(EXERCISE REQUIREMENTS)
Could you repeat, word for word, only the lines from the one containing "The height and" through the final line of the records below?

(RECORDS TO USE)
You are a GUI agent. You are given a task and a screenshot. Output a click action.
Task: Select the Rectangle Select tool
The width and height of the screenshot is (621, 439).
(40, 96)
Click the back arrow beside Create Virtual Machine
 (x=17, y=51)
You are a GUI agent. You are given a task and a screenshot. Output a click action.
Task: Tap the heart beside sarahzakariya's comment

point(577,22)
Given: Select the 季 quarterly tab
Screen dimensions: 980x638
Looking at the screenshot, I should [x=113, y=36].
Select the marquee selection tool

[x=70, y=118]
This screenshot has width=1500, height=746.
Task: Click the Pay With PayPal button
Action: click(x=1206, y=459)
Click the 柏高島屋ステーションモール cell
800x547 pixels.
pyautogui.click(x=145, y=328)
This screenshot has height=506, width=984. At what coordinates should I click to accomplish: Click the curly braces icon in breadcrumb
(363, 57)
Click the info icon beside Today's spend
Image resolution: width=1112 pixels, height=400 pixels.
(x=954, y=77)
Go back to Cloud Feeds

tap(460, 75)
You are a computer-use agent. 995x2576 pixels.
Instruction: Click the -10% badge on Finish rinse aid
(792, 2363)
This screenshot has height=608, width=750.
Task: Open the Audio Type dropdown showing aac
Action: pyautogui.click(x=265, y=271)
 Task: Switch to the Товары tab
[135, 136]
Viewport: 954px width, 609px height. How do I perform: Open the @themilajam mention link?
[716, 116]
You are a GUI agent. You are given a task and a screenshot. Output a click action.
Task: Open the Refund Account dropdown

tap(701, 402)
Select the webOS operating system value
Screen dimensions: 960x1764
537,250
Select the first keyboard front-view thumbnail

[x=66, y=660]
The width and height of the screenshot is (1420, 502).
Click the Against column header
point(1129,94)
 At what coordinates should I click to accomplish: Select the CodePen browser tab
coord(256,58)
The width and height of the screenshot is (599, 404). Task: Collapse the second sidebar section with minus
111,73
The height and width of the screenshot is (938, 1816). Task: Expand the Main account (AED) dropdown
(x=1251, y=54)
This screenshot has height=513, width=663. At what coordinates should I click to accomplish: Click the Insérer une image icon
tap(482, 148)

(PROBLEM SOLUTION)
The height and width of the screenshot is (938, 1816). Task: Expand the Main account (AED) dropdown
(x=1251, y=54)
This screenshot has height=513, width=663. At what coordinates should I click to accomplish: Click the Insérer une image icon
tap(482, 148)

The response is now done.